Corporate governance is defined as a collection of rules and policies, which affect how a company is controlled or monitored (Donaldson 2012). Corporate governance serves to ensure that executives are working mainly for the benefit of shareholders by trying to increase the economic value of the firm (Chalevas 2011). Conyon and He (2011) also support the above view, as they note that, according to various studies by Hölmstrom (1979), Holmstrom and Milgrom (1991) and Core and Guay (1999), agency theory predicts that incentive remuneration and monitoring are substitute mechanisms that together mitigate agency problems. Conyon and He (2011) note in their study that the relationship between executive pay and firm performance is driven by the strength of internal corporate governance mechanisms, mainly being the monitoring by shareholders and boards of directors. In addition, Dicks (2012) notes in his study that governance mitigates agency costs, by allowing firms to reduce incentive compensation and thus pay executives in line with company performance, limiting rent extraction by powerful CEOs.

In South Africa, according to the Institute of Directors Southern Africa (2017), the code that drives governance of executive compensation is King IV. According to Bussin (2015), a critical requirement by the code is the requirement that CEO remuneration be linked to company performance. Even though the code is not legally enforceable as it is a code of practice, it appears to have a significant impact on how South African companies, including SOEs, set their executive remuneration (Bussin 2015). The code also recommends that every company should ideally have a minimum of two executive directors as part of its board of directors, being the CEO and CFO.

Composition of Chief Executive Officer compensation

According to Goergen and Renneboog (2011), the amount and composition of the compensation package is important for motivating and aligning executives with shareholders’ interests. Compensation packages normally consist of the following: base salary, pension, insurance, bonus, severance package and long-term benefits like shares or share options (Goergen & Renneboog 2011). Goergen and Renneboog (2011) posit that the following is considered with regards to the following compensation components:

  • Base Salary – In setting the base salary, the authors note that the compensation committee takes into account some of the factors such as the experience, seniority and firm size of the company. According to Bussin (2015), base salary is viewed as a risk-free monthly payment as this is normally not linked to company performance. In addition, Bussin (2011) notes that the base salary includes allowances such as travelling, entertainment and telephone and it also includes company benefits, such as pension and the guaranteed annual bonuses, commonly referred in South Africa as the 13th Cheque.
  • Bonus – This represents the annual bonus that is mainly based on the company performance of the previous financial year. Based on previous studies, company performance is mainly based on financial performance (accounting and market). The bonus is normally referred to as a short-term incentive as this is based on annual performance.
  • Long-term benefits – This normally includes share options, shares and long-term bonuses, which are based on company performance over more than a year.
  • Severance and retirement package – Companies award this to executives, so as to encourage shareholder wealth maximisation without any job loss concerns by the executives. Among the major South African SOEs, only Telkom is listed, thus most of the executive remuneration in SOEs exclude the long-term benefits, such as shares and share options.

Research design

A quantitative deductive research methodology was used in this study. The study was longitudinal, covering the period 2010–2014 financial years and followed an archival research strategy. The financial data used were obtained from published financial statements of the SOEs. All the SOEs have a common financial year-end that is 31st of March. Thus, no adjustments had to be done to the financial information to ensure comparability and analysis. The quantitative deductive research methodology approach enables the testing of the relationship between CEO and CFO remuneration with company performance.
────
What you should do: For each statement, say yes or no according to the passage on executive pay and corporate governance, and quote the deciding words: (a) The King IV code is legally enforceable. (b) Telkom is the only listed company among the major South African SOEs. (c) Base salary is normally tied to company performance.

Data shown:
────
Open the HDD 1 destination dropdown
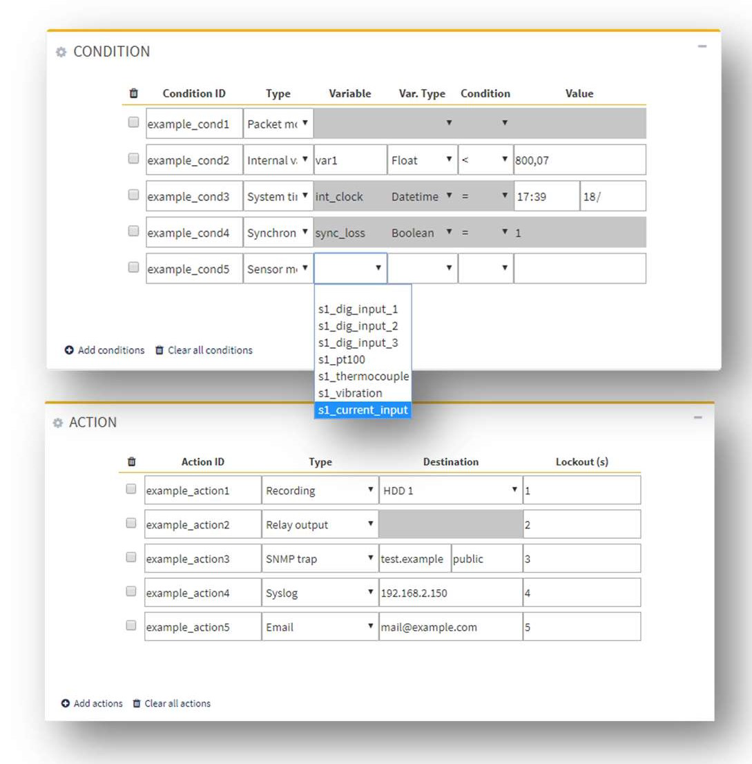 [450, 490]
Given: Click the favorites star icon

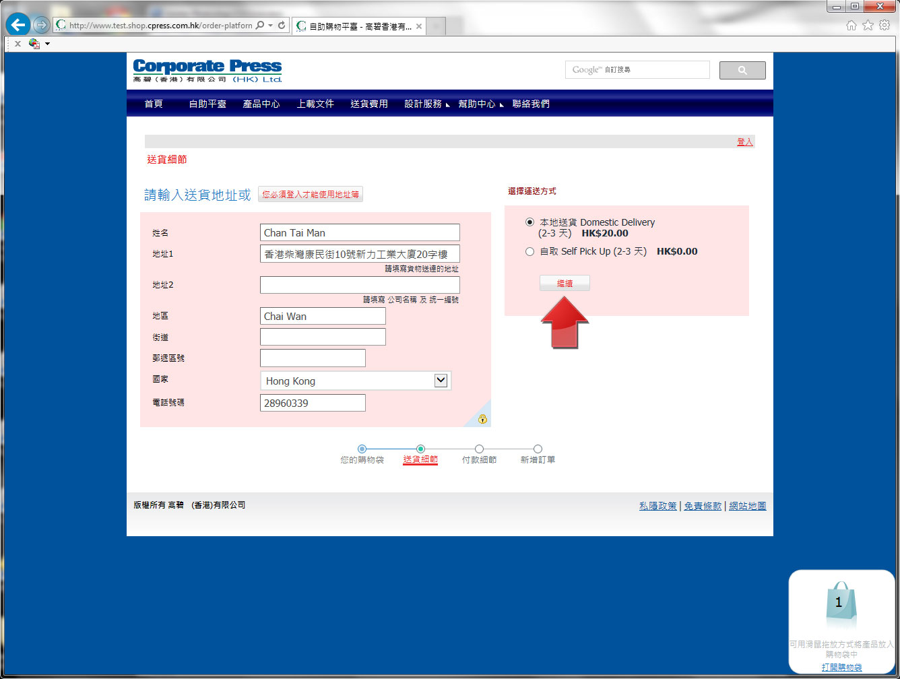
────
Output for this task:
(a) No: "the code is not legally enforceable as it is a code of practice"
(b) Yes: "Among the major South African SOEs, only Telkom is listed"
(c) No: "base salary is viewed as a risk-free monthly payment as this is normally not linked to company performance"